Jesucristo reprende gravemente a los que consultan con los agoreros y los malos espíritus, e instruye sobre esto a santa Brígida.
Capítulo 54

Cierto militar consultó a un hechicero acerca de si los habitantes del reino deberían o no pelear contra el rey de Suecia, y resultó lo que el hechicero había dicho. Refirió ésto después el militar al rey, hallándose presente santa Brígida, la cual, al punto que se hubo separado del rey, oyó espiritualmente la voz de Jesucristo, que le decía: Ya has oído cómo ese militar consultó al demonio, y cómo éste anunció la futura paz. Di, pues, al rey, que todo esto acontece con permiso mío a causa de la mala fe del pueblo; pues el diablo, por lo sutil de su naturaleza, puede saber muchas cosas futuras, que da a conocer a los que le consultan, a fin de engañar a los que le creen y los infieles a mí. Di al rey que esos hombres sean separados de la comunicación de los fieles, pues los tales son engañadores de las almas, porque a trueque de obtener el lucro temporal se dan y entregan al diablo, a fin de engañar a muchos.

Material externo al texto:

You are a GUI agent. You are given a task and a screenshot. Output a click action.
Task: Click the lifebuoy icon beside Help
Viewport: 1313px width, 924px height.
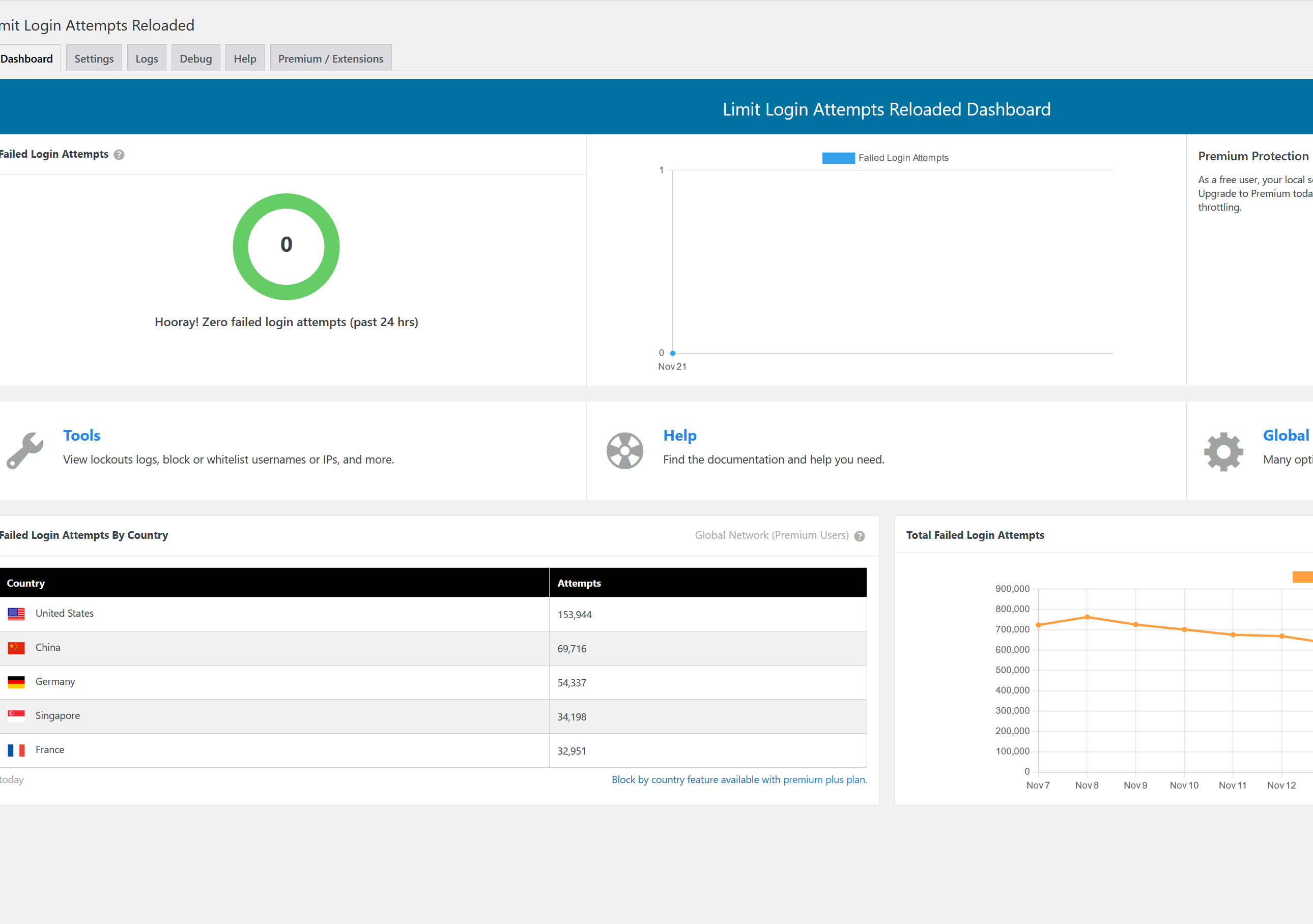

Y no es de maravillar, porque cuando el hombre desea saber más de lo que Dios quiere que sepa, y procura enriquecerse contra la voluntad de Dios, entonces tienta el demonio su alma, y viéndola inclinada a las malas inspiraciones, le envía, para que la engañen a sus auxiliadores, que son los adivinos y otros enemigos de la fe; y cuando consigue lo insignificante que desea, que es lo temporal, pierde lo que es eterno.